Exercise objective.
Filter the data for lines with the word "will" and copy those lines.

Supplied records.
^^^^

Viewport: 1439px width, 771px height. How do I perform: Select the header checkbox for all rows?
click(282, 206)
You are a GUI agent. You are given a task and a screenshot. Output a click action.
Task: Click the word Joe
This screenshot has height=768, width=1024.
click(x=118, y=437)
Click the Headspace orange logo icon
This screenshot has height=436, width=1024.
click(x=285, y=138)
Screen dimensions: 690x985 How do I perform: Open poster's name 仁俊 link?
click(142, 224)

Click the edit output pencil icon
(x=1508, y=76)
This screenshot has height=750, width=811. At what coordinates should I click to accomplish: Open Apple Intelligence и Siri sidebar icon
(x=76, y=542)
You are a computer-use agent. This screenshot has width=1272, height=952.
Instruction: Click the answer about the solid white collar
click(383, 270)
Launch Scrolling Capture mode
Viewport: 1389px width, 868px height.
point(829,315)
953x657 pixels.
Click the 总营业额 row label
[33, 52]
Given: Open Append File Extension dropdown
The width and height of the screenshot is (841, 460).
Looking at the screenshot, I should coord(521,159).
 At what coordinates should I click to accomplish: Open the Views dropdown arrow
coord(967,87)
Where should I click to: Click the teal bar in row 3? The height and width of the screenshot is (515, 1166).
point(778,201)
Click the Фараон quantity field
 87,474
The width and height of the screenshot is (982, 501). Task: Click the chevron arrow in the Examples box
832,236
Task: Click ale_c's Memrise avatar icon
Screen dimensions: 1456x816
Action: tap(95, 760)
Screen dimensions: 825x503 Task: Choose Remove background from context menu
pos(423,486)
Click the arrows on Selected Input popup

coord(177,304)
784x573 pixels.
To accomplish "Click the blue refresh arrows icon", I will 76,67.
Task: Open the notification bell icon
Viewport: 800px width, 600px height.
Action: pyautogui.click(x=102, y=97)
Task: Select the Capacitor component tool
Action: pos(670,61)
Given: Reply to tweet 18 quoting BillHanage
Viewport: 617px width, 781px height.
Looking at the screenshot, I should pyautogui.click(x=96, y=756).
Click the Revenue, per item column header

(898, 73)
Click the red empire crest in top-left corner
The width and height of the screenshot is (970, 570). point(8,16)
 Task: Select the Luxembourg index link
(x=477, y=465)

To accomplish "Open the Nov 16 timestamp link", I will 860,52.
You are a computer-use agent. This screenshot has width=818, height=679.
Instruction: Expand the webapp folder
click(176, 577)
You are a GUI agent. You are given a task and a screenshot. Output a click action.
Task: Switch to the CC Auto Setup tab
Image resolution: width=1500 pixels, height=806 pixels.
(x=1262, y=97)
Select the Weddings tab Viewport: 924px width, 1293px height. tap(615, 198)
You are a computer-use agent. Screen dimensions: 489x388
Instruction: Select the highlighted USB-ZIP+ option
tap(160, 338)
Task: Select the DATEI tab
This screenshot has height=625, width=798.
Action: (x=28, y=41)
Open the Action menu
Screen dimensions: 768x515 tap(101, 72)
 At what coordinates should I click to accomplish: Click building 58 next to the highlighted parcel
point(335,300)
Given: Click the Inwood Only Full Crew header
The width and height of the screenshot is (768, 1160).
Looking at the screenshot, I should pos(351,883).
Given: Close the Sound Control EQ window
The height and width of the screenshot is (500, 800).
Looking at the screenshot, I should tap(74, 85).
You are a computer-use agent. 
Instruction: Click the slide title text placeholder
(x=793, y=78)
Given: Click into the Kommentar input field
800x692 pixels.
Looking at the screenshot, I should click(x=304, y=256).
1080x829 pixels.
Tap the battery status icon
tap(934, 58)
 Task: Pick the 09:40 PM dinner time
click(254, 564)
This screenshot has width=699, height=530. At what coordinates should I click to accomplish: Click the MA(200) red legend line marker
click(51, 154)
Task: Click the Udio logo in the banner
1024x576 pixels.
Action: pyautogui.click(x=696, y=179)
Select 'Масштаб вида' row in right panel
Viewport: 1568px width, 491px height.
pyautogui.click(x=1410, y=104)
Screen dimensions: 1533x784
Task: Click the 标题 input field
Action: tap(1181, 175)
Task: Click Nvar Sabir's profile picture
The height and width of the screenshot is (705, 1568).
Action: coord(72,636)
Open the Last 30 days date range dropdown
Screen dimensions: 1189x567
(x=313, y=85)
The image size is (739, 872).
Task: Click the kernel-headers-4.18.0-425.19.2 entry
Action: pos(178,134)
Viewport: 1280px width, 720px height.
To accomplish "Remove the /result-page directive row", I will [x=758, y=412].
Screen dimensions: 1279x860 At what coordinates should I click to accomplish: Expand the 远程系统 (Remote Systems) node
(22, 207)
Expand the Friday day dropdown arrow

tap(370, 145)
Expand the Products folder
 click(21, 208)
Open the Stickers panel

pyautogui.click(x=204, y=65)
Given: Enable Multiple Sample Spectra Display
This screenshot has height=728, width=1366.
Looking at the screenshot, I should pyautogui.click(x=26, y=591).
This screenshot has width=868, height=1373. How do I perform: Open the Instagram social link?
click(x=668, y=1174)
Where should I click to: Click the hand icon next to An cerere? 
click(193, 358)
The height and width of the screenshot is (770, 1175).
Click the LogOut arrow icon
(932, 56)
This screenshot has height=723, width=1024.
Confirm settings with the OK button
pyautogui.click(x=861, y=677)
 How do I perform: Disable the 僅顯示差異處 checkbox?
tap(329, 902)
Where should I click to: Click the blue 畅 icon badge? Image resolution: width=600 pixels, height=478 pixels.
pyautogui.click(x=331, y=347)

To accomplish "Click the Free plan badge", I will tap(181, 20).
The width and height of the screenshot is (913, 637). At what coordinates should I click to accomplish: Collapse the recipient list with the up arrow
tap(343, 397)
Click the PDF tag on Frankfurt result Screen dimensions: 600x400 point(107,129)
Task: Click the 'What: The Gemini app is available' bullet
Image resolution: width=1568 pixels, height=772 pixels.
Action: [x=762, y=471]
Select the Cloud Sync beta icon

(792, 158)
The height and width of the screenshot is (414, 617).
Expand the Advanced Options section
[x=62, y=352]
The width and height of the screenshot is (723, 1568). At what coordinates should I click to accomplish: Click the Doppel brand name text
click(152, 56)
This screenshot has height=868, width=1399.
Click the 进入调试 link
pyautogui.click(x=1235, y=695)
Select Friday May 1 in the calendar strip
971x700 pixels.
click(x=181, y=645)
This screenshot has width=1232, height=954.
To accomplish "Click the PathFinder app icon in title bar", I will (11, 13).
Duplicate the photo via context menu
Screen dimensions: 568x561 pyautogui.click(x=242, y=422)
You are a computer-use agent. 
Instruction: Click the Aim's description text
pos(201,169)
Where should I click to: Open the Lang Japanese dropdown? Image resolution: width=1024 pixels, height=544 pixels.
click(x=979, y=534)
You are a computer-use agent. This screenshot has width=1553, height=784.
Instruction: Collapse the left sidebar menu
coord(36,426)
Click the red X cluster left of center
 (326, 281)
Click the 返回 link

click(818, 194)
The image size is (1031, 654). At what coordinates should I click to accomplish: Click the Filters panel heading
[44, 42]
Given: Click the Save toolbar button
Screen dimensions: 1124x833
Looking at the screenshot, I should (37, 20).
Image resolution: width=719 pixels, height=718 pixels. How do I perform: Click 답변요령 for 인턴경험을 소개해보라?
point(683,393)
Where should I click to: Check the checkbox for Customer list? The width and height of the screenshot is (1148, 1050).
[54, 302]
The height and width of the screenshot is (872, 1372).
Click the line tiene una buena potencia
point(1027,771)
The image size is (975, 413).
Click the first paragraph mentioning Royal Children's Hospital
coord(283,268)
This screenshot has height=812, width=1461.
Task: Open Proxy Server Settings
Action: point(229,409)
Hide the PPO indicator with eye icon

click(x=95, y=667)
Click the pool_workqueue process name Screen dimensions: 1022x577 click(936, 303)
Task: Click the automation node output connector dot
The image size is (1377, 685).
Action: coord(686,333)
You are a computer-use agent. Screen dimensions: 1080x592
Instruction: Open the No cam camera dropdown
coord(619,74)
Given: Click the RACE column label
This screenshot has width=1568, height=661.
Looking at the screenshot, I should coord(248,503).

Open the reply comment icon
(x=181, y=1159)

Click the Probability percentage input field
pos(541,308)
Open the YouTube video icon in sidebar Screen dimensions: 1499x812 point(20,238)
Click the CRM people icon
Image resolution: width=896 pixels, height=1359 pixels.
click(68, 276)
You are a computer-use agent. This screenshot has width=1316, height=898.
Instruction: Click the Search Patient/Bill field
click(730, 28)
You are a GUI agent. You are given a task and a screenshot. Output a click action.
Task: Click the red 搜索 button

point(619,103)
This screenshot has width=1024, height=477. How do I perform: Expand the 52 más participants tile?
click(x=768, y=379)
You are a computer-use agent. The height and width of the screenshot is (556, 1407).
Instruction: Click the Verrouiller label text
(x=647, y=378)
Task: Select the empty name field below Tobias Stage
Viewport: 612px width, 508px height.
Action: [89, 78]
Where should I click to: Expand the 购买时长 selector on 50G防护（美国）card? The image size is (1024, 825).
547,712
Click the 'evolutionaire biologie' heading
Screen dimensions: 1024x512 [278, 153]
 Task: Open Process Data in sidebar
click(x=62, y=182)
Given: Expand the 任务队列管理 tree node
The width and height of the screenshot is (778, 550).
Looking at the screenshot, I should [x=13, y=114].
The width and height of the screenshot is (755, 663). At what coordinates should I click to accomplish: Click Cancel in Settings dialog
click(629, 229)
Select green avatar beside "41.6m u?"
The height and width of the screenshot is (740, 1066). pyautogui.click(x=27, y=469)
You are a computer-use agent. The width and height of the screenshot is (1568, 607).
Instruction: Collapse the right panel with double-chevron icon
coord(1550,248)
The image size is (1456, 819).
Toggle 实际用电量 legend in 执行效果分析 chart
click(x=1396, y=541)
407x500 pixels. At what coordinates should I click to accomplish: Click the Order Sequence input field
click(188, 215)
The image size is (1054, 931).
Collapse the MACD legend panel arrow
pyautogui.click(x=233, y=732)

^^^^

Result of the task.
To accomplish "Click the blue refresh arrows icon", I will 76,67.
To accomplish "Open the Nov 16 timestamp link", I will 860,52.
To accomplish "Remove the /result-page directive row", I will [x=758, y=412].
To accomplish "Click the Free plan badge", I will tap(181, 20).
To accomplish "Click the PathFinder app icon in title bar", I will (11, 13).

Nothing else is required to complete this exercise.